**What the exercise asks:** The answer must consist solely of the lines below starting at the one containing "The width and" and ending at the one containing "Given: Click the green 500 teal swatch", repeated exactly, with both ends included and all pictures omitted.

[Entries taken from a collection]
● ● ● ● ●

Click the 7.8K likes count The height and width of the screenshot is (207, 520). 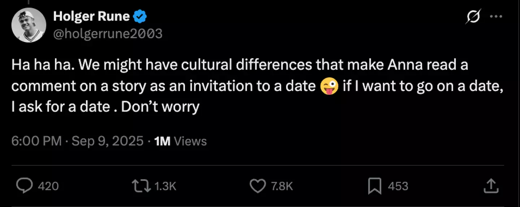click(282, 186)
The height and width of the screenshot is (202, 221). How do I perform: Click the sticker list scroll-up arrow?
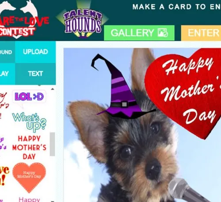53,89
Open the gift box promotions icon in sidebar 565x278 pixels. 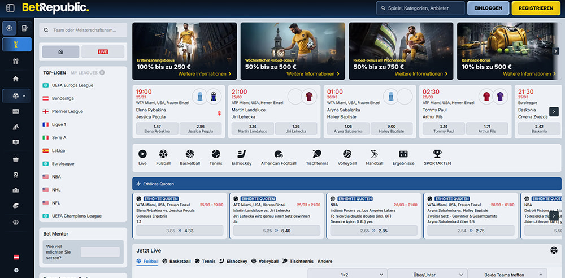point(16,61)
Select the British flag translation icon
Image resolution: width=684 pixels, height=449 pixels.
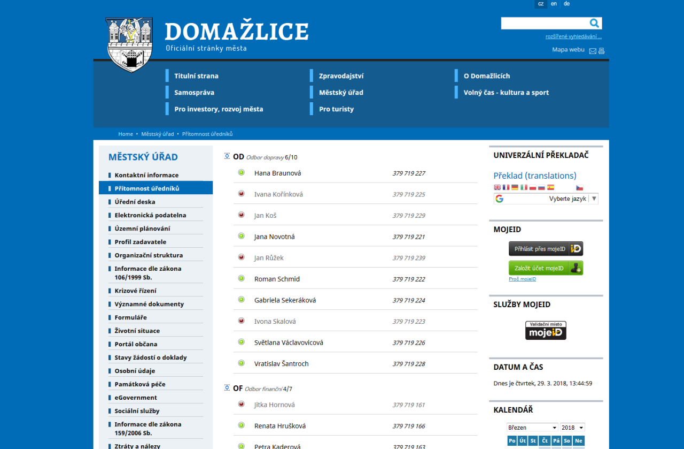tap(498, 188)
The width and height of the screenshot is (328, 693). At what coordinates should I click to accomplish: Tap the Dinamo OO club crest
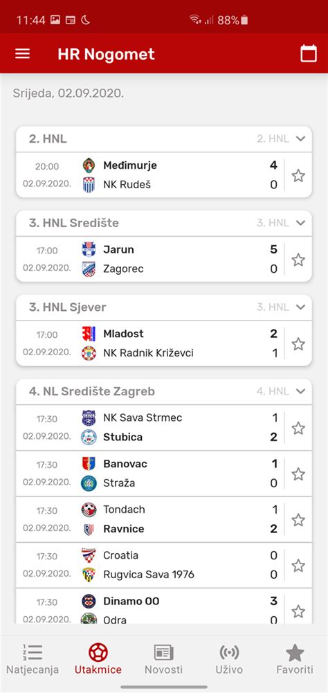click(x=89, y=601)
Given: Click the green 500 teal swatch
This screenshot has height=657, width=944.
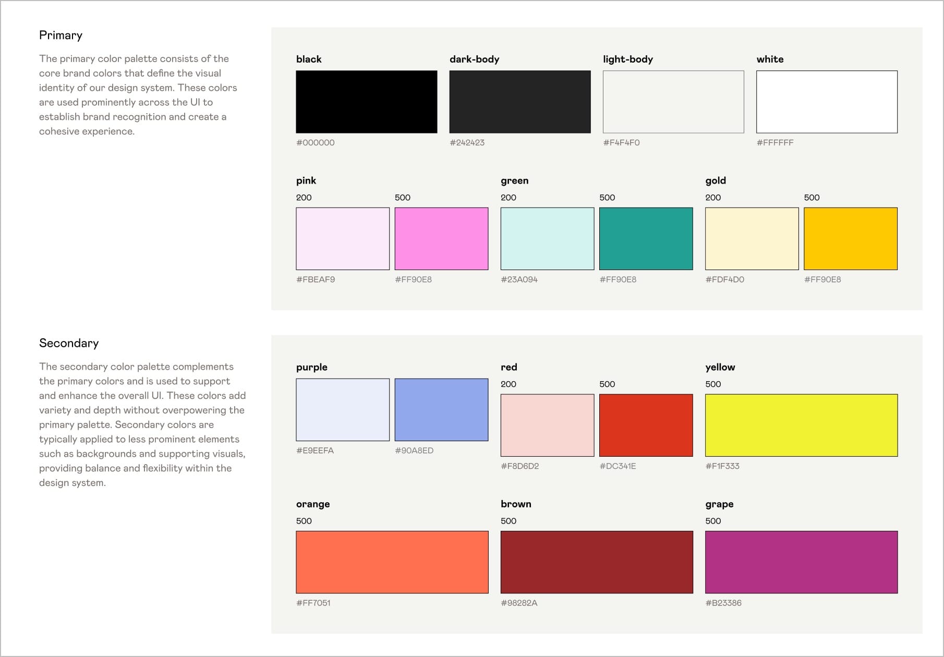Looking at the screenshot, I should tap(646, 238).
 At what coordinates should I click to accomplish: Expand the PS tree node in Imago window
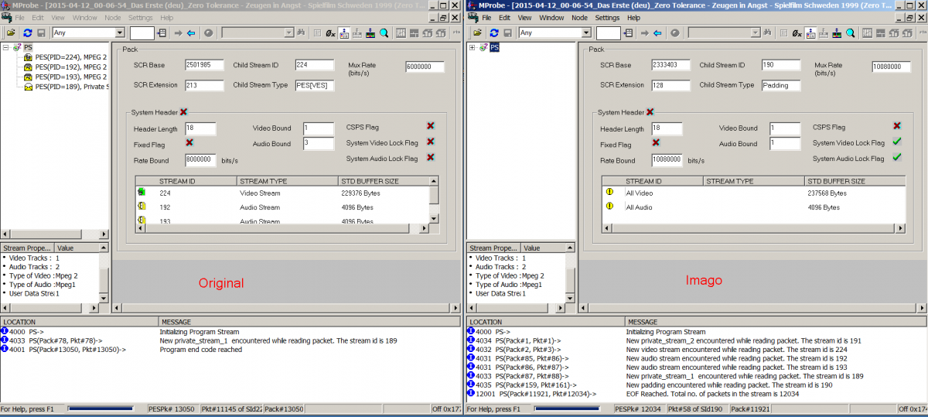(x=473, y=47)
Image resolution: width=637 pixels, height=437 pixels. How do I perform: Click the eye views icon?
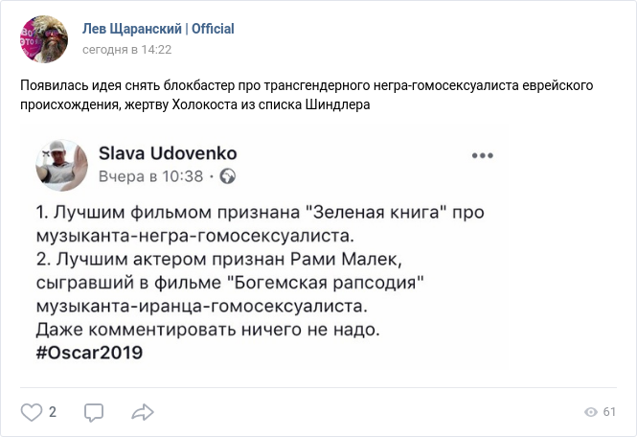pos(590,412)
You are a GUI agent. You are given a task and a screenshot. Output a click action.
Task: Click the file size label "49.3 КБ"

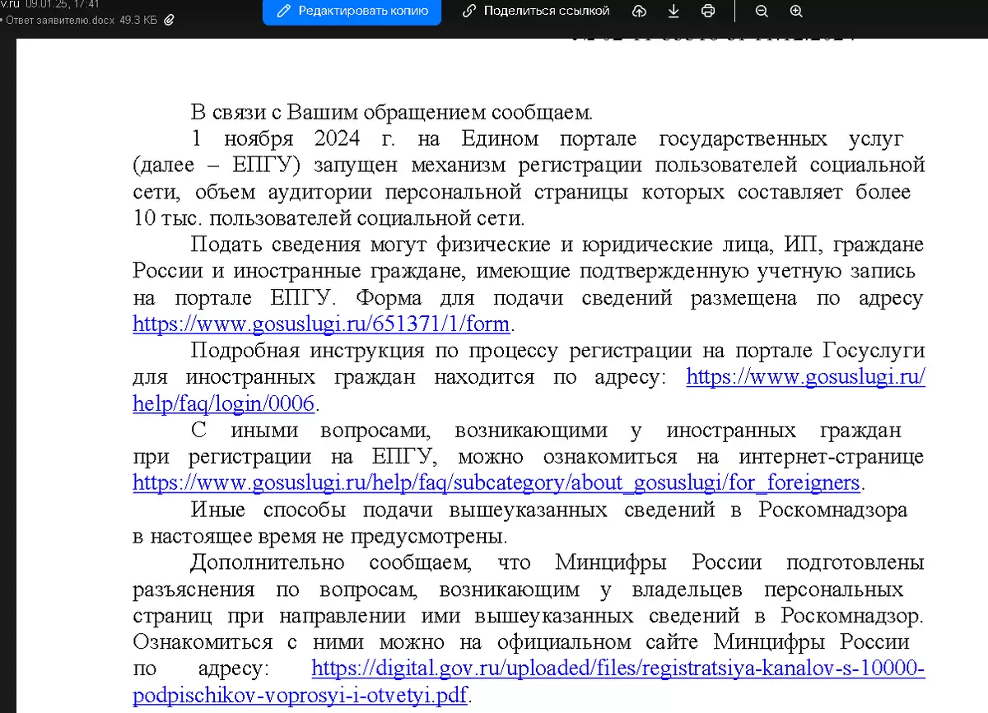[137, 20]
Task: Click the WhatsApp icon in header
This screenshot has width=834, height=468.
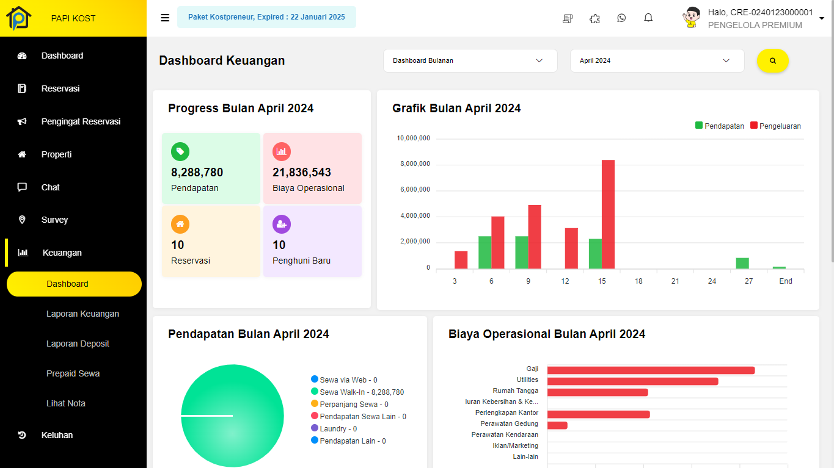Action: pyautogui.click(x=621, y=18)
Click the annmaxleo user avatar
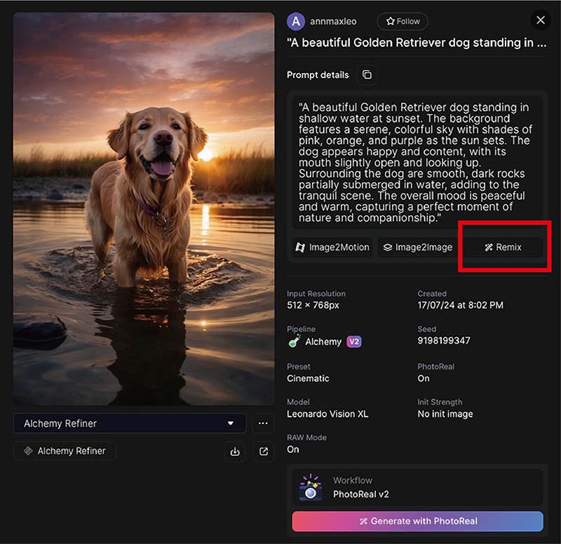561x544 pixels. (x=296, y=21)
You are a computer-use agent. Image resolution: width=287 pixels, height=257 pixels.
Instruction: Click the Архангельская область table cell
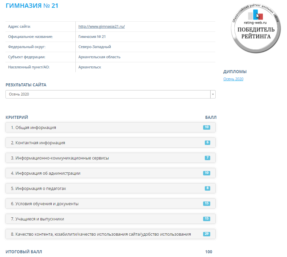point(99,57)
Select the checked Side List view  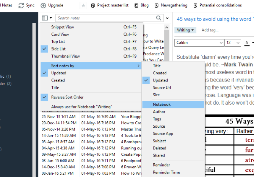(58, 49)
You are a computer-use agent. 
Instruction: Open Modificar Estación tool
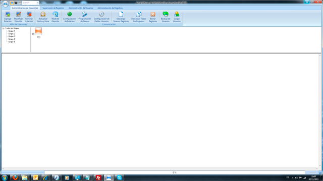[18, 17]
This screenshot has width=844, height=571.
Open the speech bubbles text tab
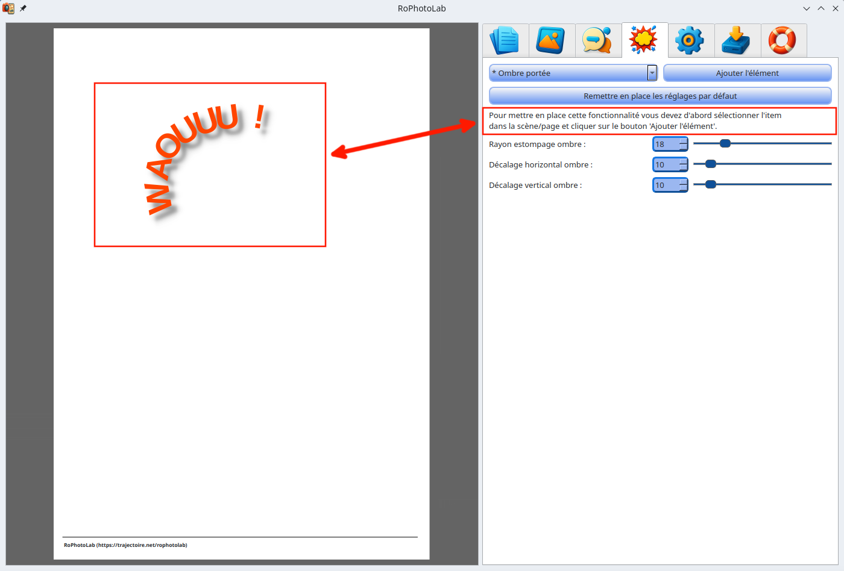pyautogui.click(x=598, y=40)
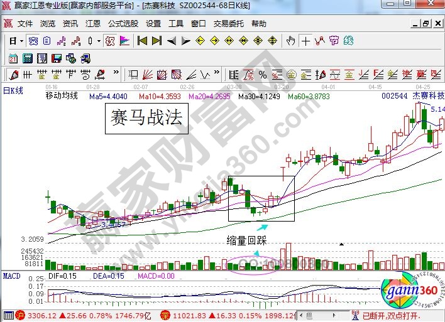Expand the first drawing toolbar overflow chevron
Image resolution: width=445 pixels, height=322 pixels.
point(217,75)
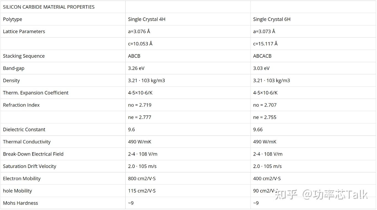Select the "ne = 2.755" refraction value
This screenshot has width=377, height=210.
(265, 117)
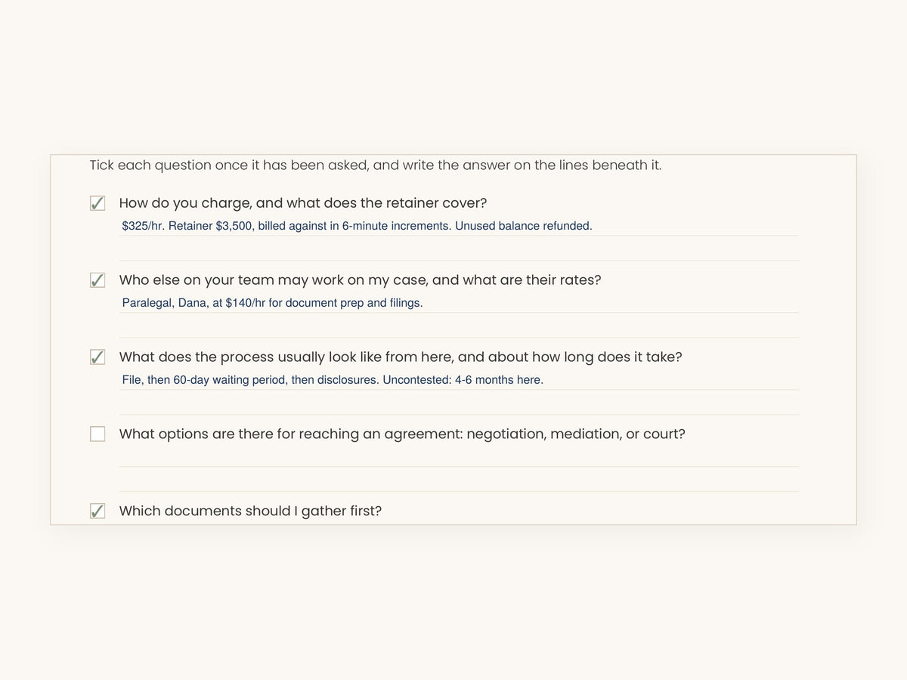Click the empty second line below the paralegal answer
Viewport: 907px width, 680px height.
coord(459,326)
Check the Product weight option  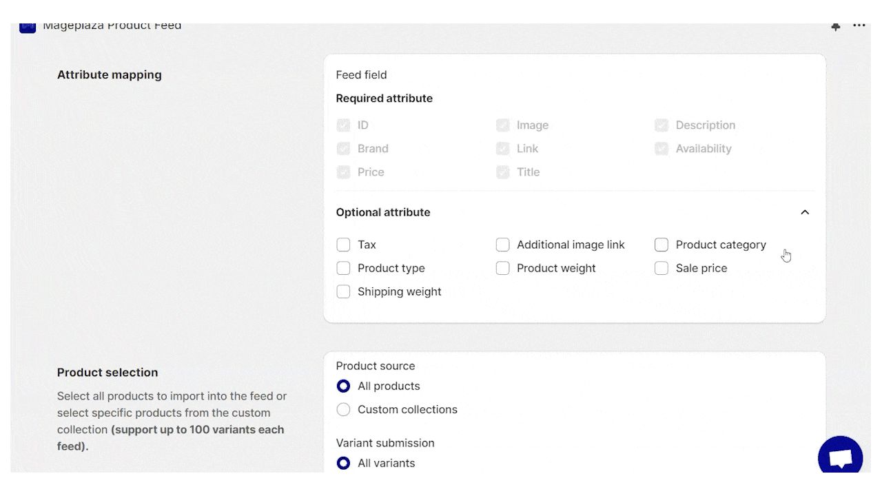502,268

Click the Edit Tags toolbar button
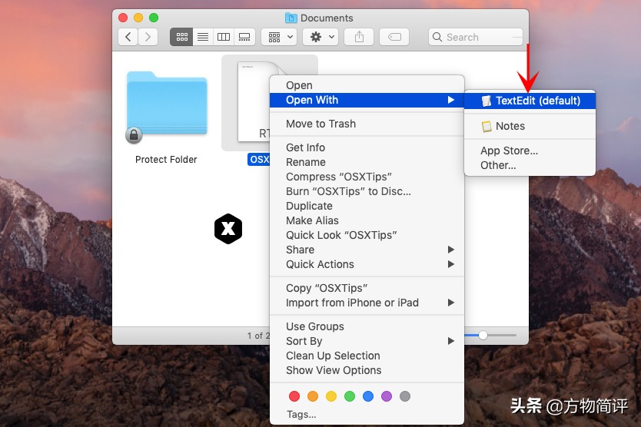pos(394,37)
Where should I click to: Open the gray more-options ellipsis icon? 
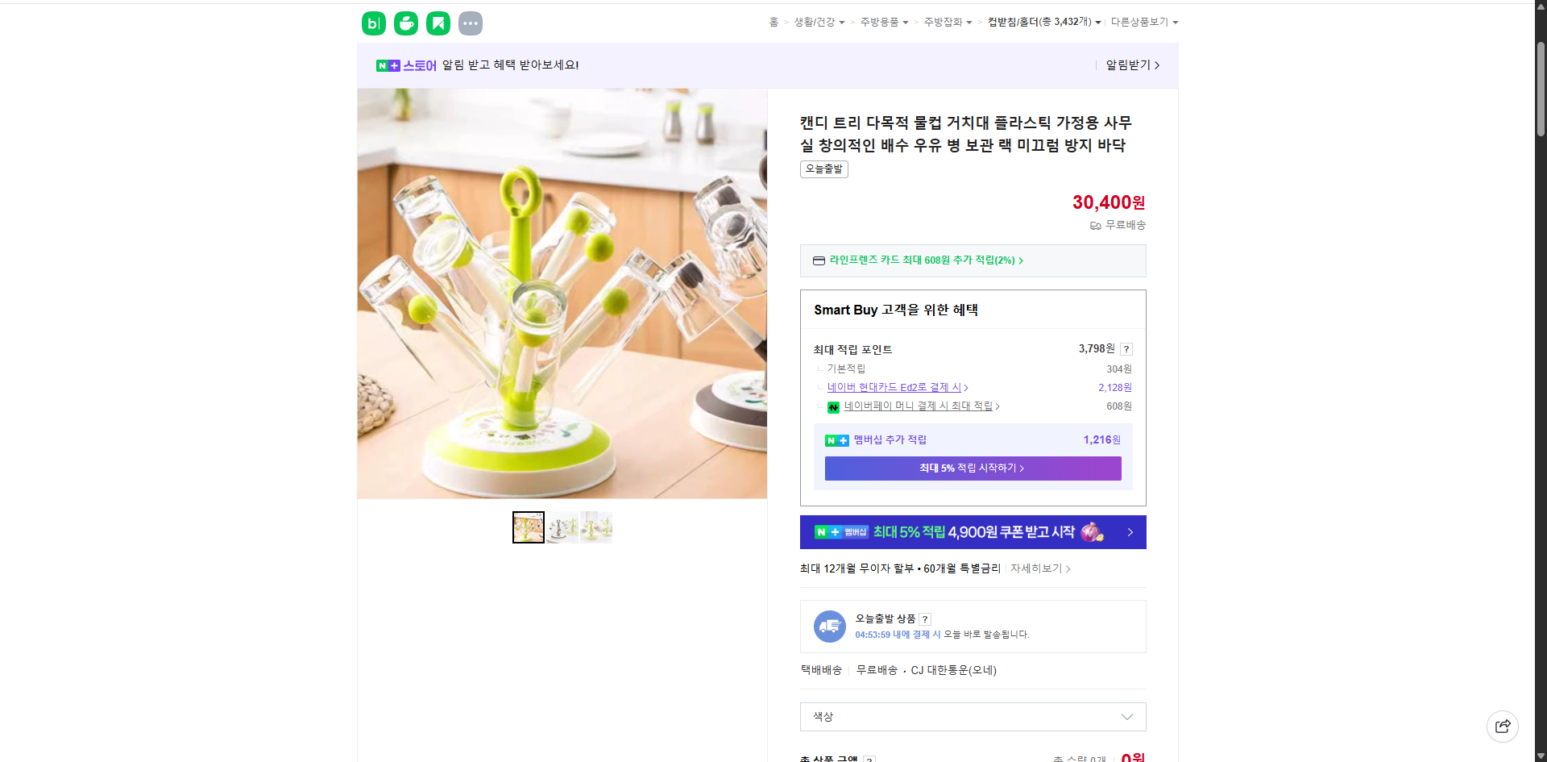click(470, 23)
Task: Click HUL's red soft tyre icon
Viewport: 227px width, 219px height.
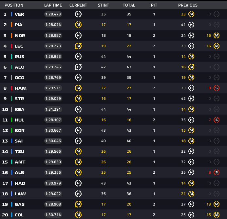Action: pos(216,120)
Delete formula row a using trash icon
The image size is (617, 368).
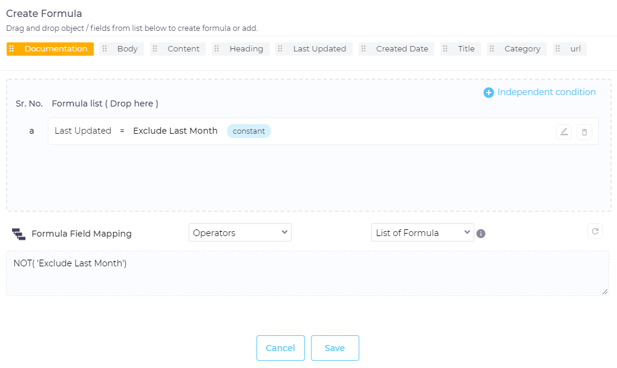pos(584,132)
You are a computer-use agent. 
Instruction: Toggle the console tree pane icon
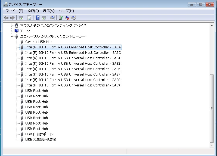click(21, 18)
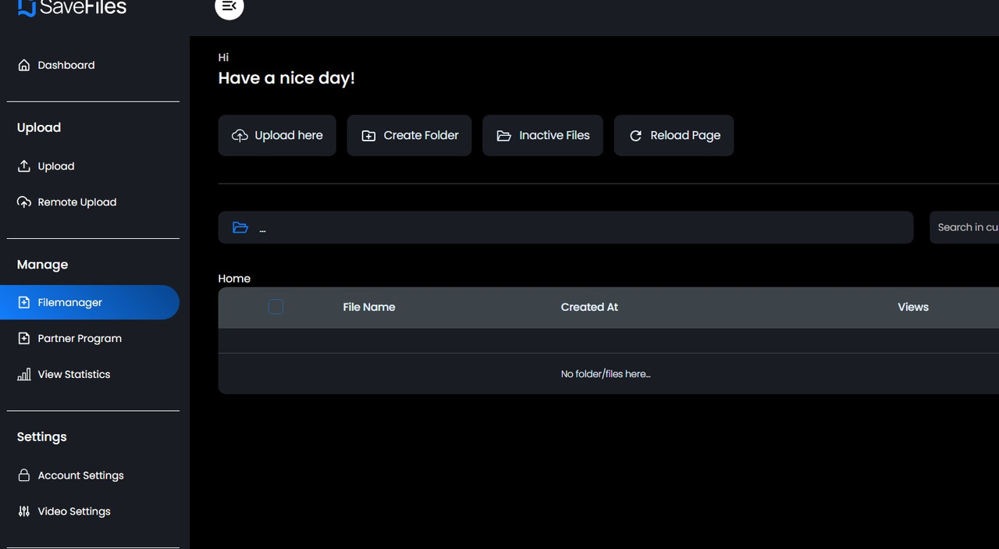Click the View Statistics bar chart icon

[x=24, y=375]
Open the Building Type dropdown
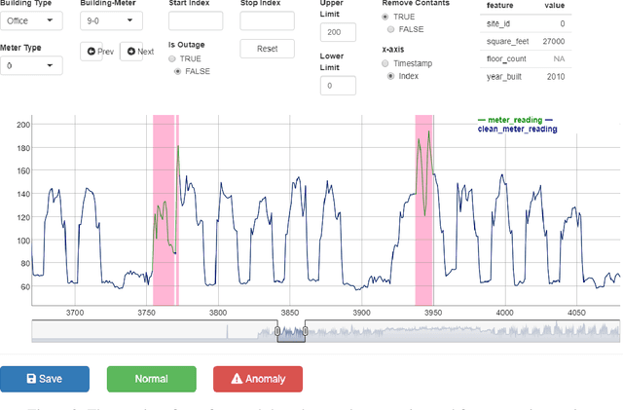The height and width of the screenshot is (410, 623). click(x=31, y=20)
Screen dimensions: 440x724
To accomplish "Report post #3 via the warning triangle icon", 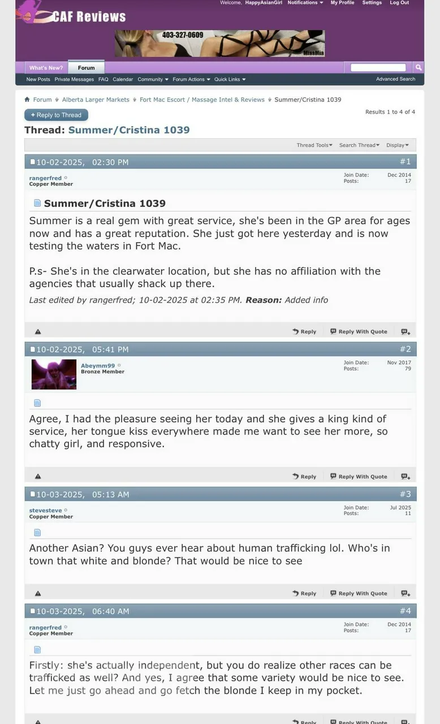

● ● ● ● ●

**Written answer:**
The width and height of the screenshot is (328, 693). At what coordinates should I click to accomplish: Tap the Dinamo OO club crest
click(x=89, y=601)
Given: Click the green 500 teal swatch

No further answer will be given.